1. Kagome's holier than thou attitude
2. Kagome growing Sesshoumaru's arm back.
3. Kagome and Shippo's mother son relationship.
4. Inuyasha going to hell with Kikyo.
5. The well being sealed off some how not allowing Kagome back in her time.
6. Kagome some how becoming immortal.
7. You said Kagome wouldn't be all powerful, so just how is she more powerful than a Taiyoukai. And for that matter how is she able to gauge if she's more powerful than someone else?

Just some food for thought. Keep in that there are a lot of first time writers out there and it takes a very brave person (you included) to put their work out there for others to view and critique. So any comments should be given with the intent to improve and not to demean.

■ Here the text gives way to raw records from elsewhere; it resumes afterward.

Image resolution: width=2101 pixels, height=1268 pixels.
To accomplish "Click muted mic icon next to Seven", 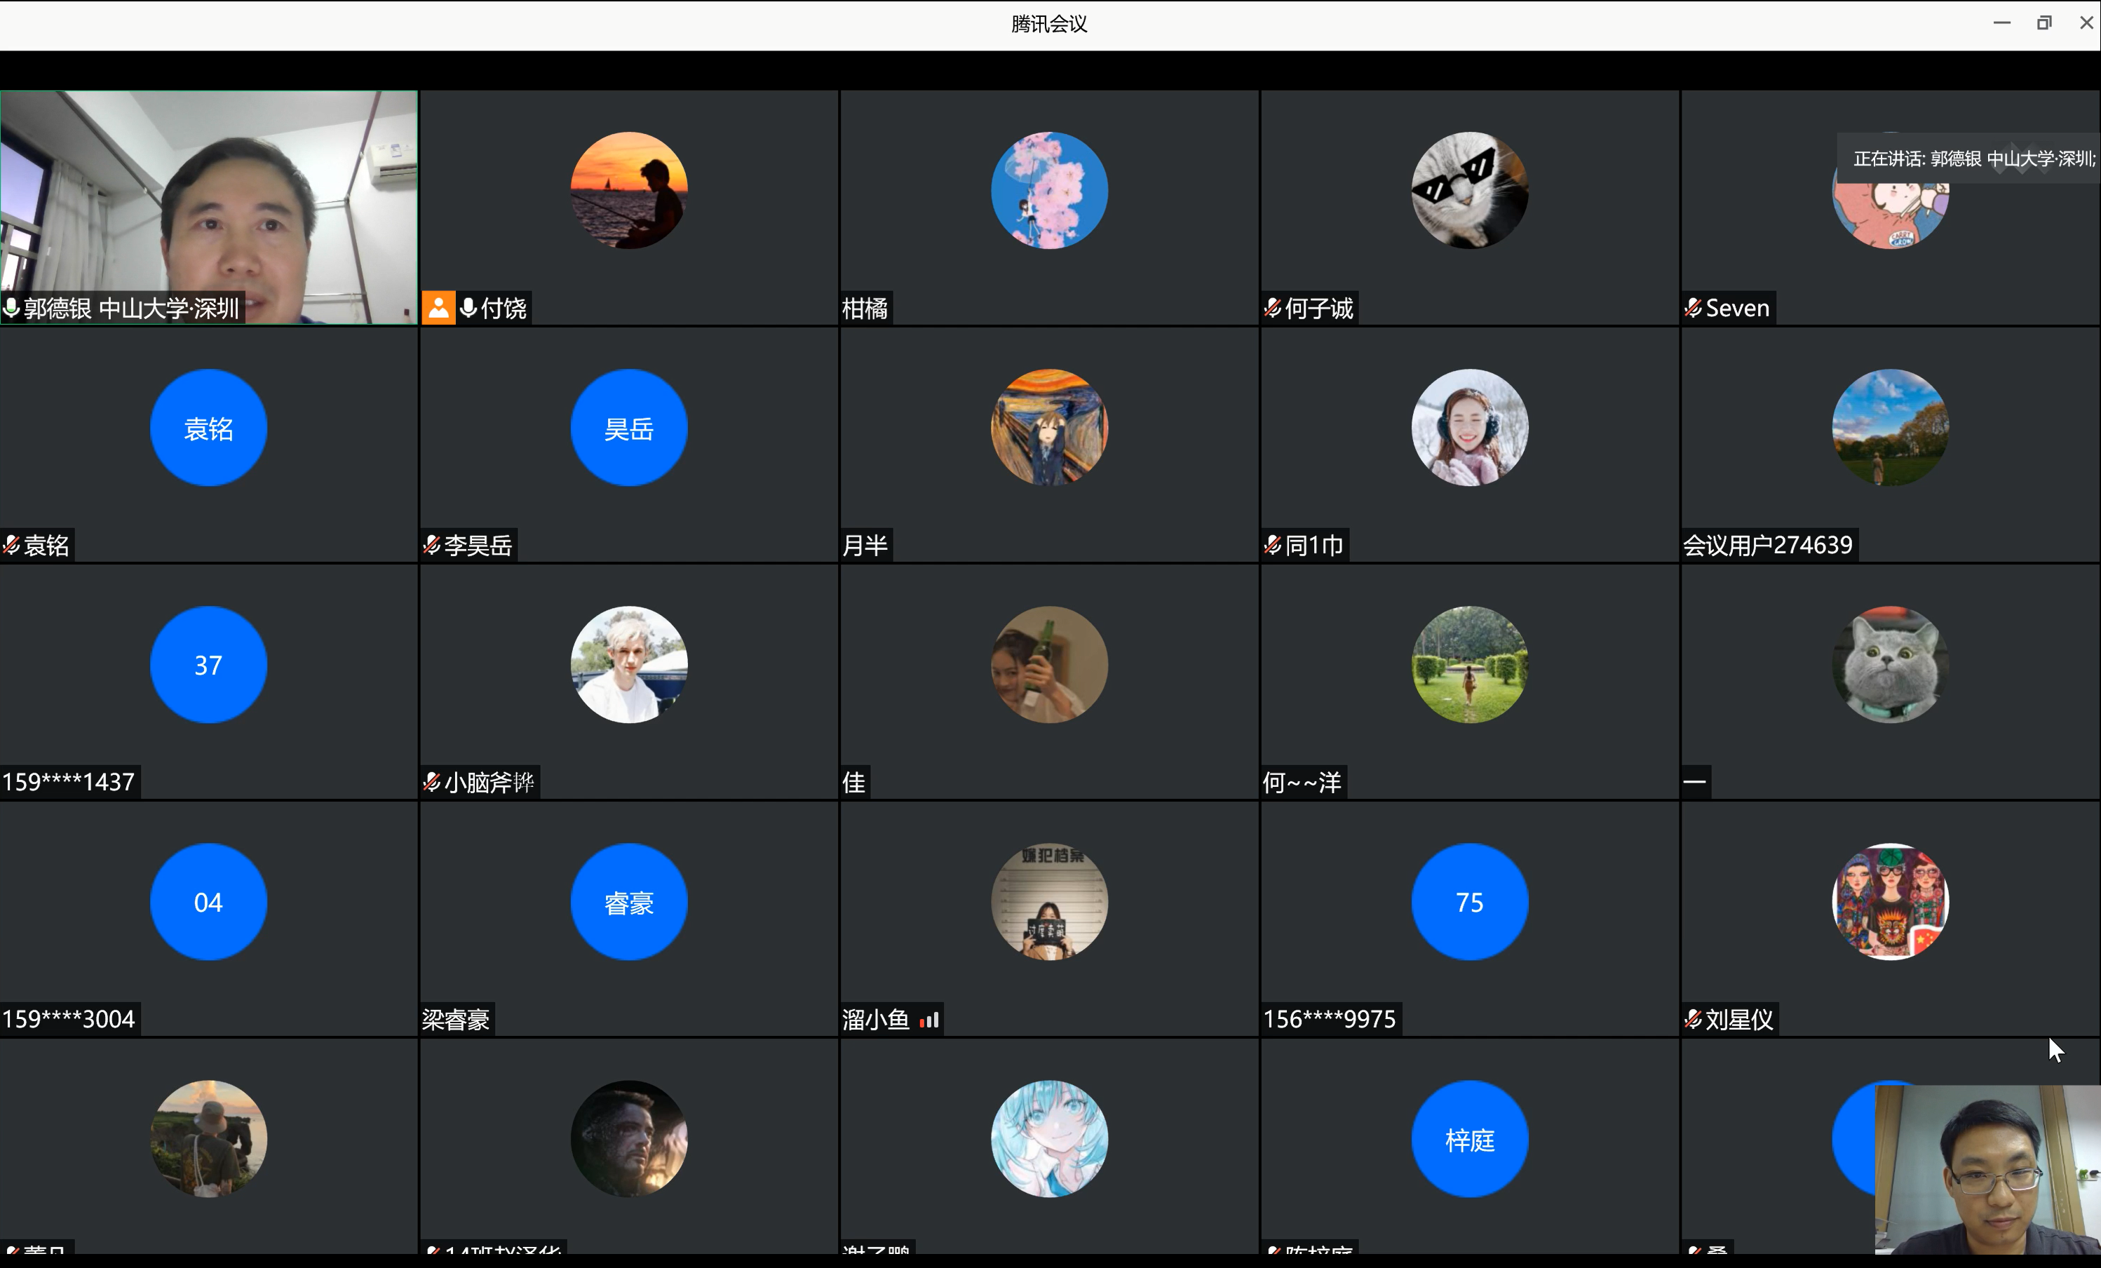I will click(x=1693, y=308).
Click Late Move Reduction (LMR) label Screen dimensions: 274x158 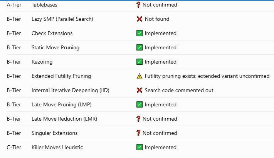64,119

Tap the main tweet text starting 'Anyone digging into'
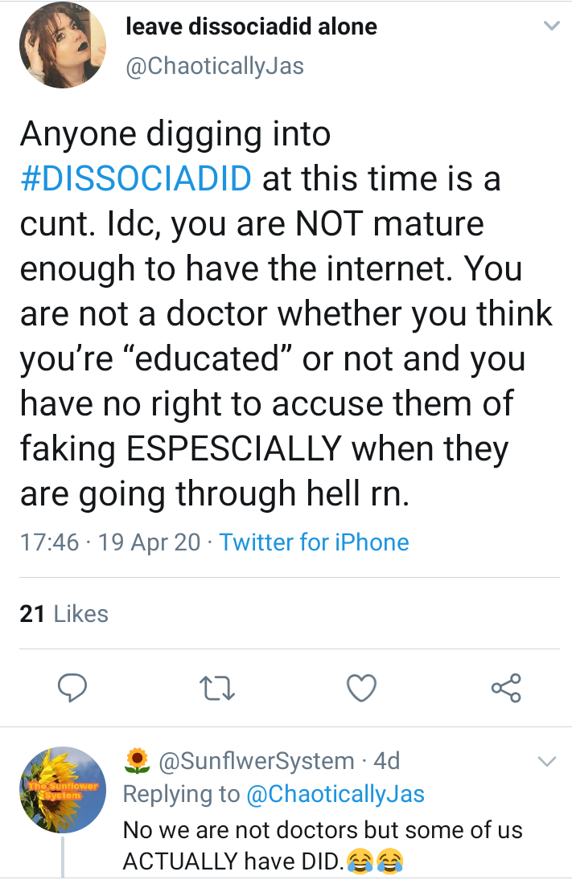point(286,313)
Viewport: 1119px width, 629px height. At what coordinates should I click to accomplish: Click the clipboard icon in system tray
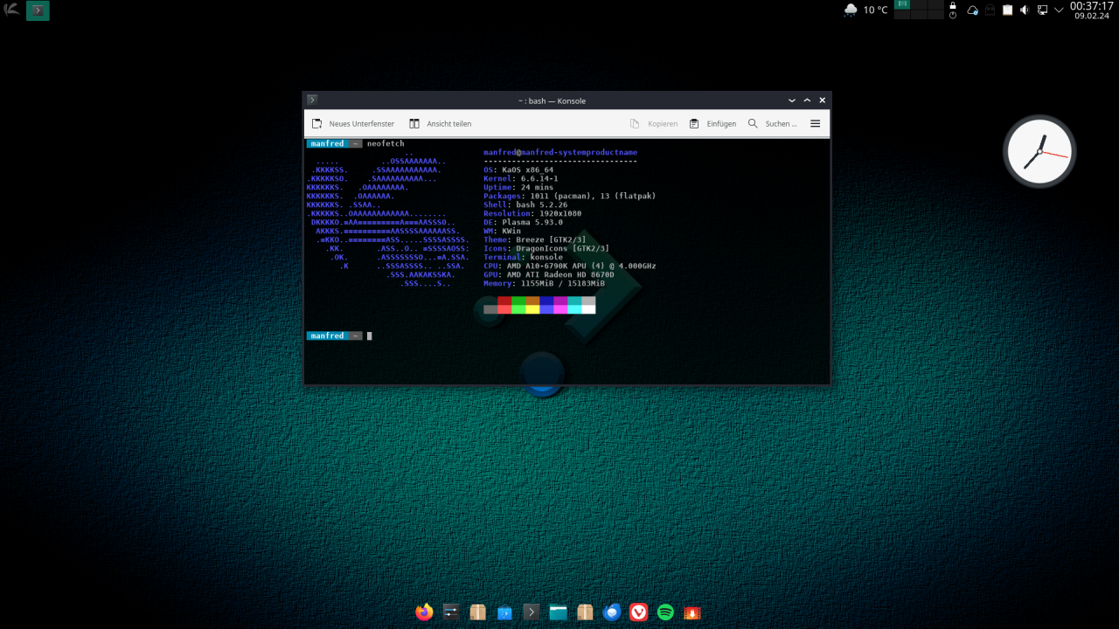pos(1007,10)
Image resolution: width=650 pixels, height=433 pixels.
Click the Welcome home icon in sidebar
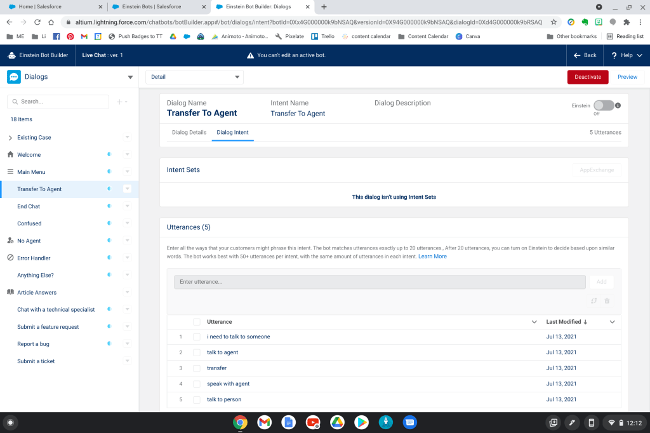[x=10, y=154]
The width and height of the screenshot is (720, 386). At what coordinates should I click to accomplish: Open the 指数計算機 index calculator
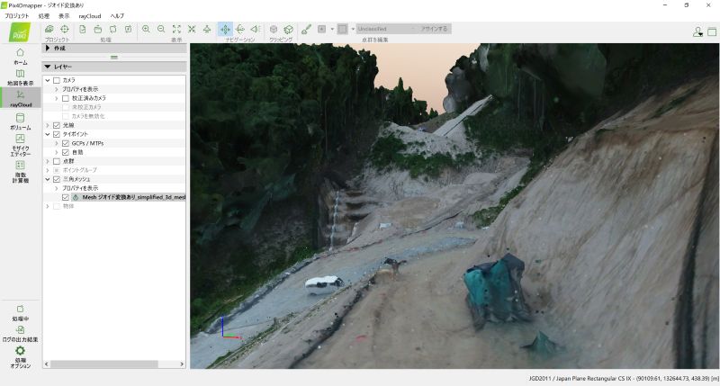[x=20, y=171]

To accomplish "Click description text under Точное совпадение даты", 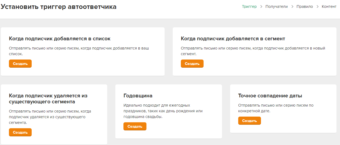I will [x=276, y=108].
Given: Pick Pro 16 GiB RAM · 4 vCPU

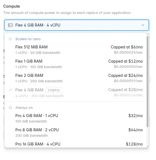Looking at the screenshot, I should [x=76, y=144].
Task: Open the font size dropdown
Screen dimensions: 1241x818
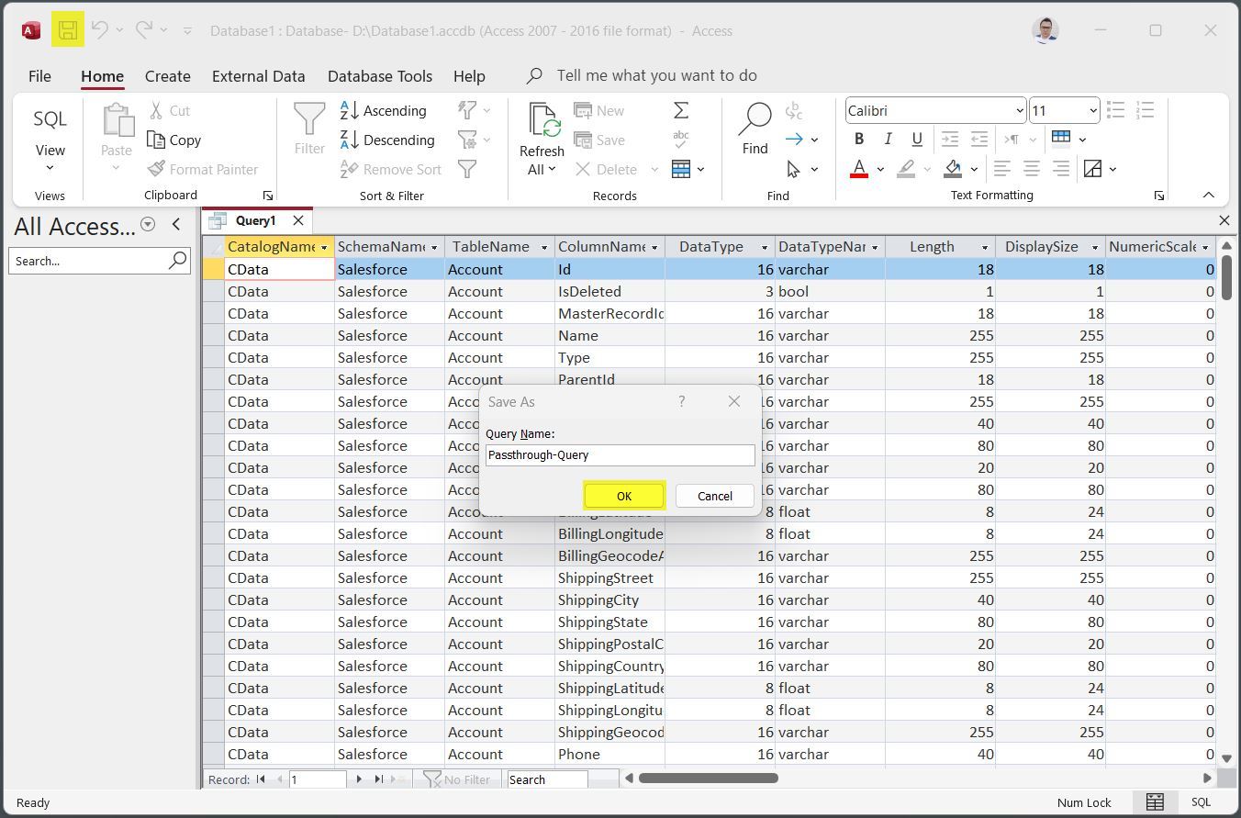Action: click(1092, 110)
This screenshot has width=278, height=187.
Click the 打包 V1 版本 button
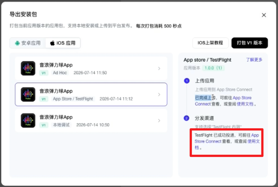point(250,43)
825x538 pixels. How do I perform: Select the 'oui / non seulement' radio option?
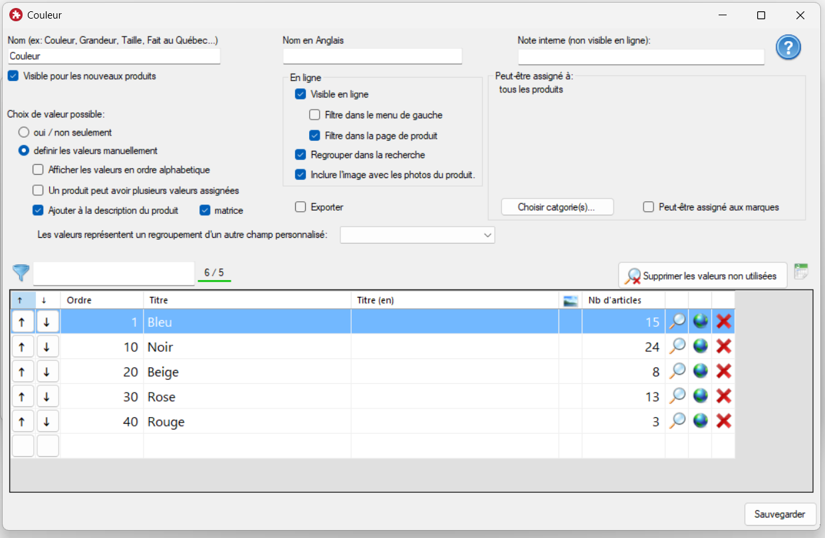[x=23, y=132]
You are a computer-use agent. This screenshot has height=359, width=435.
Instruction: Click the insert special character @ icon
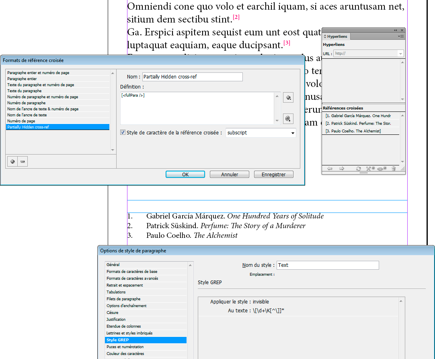click(288, 118)
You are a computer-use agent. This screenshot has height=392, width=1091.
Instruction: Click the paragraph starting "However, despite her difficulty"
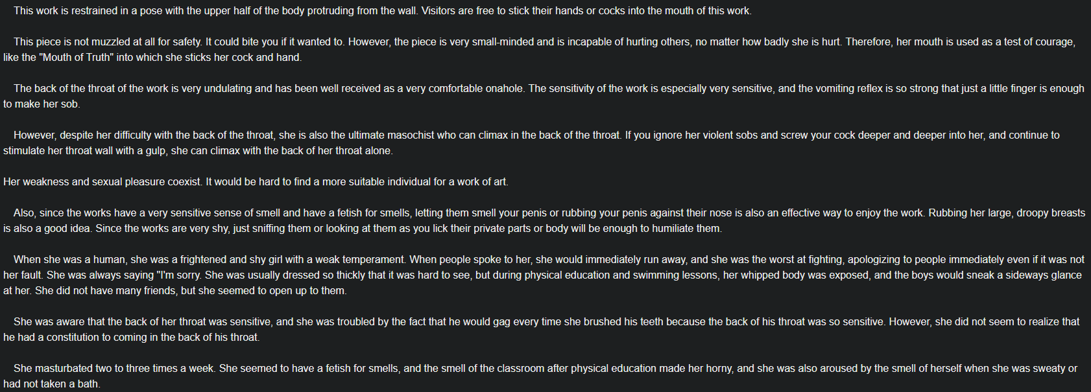pos(259,135)
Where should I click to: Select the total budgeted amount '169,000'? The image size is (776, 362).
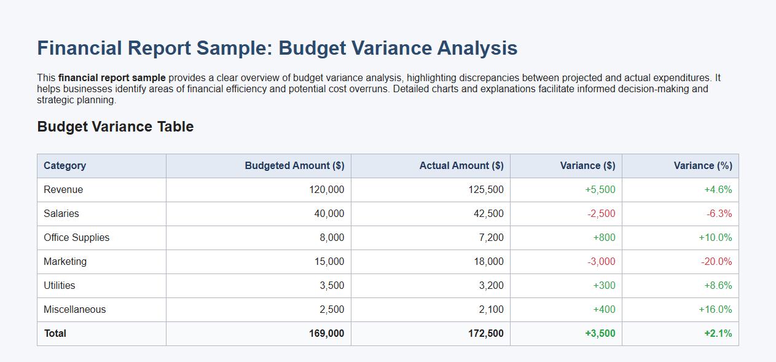point(329,333)
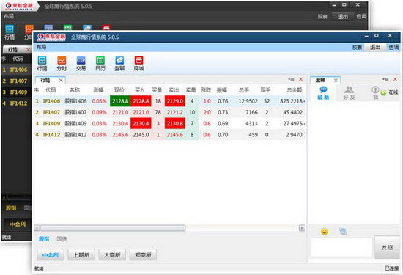The image size is (403, 275).
Task: Click the smiley emoji icon in chat
Action: (x=325, y=232)
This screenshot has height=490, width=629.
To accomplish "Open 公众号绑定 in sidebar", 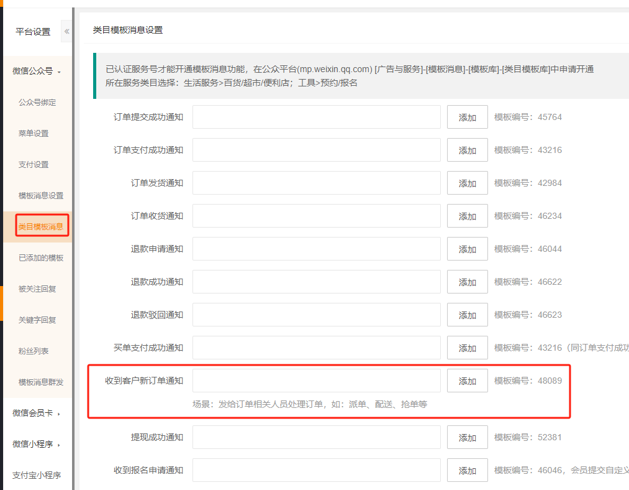I will tap(37, 103).
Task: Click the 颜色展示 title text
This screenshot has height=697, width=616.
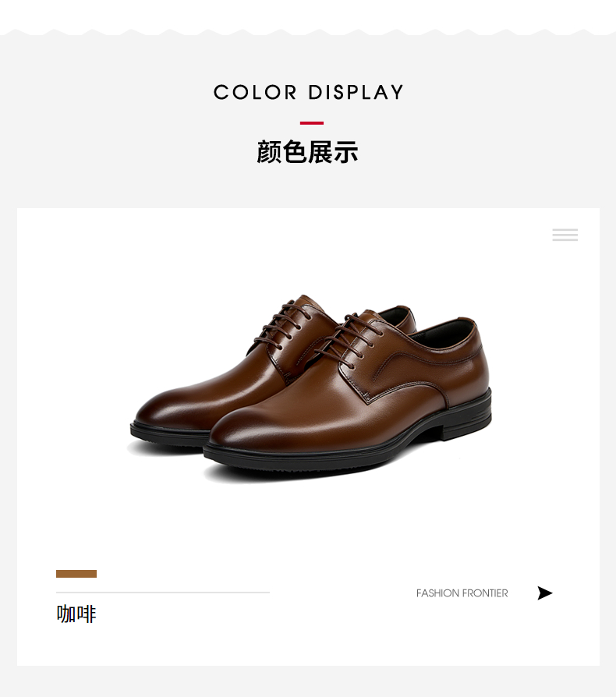Action: coord(307,152)
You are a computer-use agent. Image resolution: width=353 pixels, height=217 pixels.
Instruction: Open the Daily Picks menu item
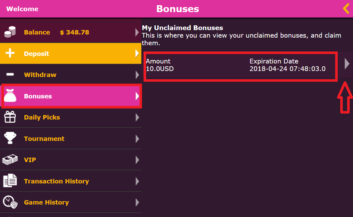pos(42,118)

helleboros- Sat 09 Feb 2008
All said, this was quite entertaining, though definitely with a number of holes had to be ignored.

Re. Chapter 11, however: Good grief. Does anyone really buy that Kagome would scream out "milord" during orgasm? I think it was a bit of a cop-out to "resolve" the challenge this way. No intent required, no actual act of submission, just an excited utterance while having sex. I'm afraid it rings a bit hollow as a resolution.

helleboros- Sat 09 Feb 2008
As at Chapter 9: Mmm, the "romance" came a bit out of left-field. I know you wrote at the start that you wouldn't have Sesshomaru "agonising" over his feelings, but he didn't seem to have at any at *all* until this point. That's all very well from Kagome's point-of-view, since Sesshomaru is naturally stoic, but not very well from the reader's point-of-view, since you'd spent quite enough time in Sesshomaru's head to give at least a *hint* of his growing affections for Kagome. From the other side, Kagome's response wasn't particularly believable. Unlike Sesshomaru, Kagome isn't at *all* stoic, and still there was absolutely no indication that her feelings for him were at *all* of the warm and fuzzy kind.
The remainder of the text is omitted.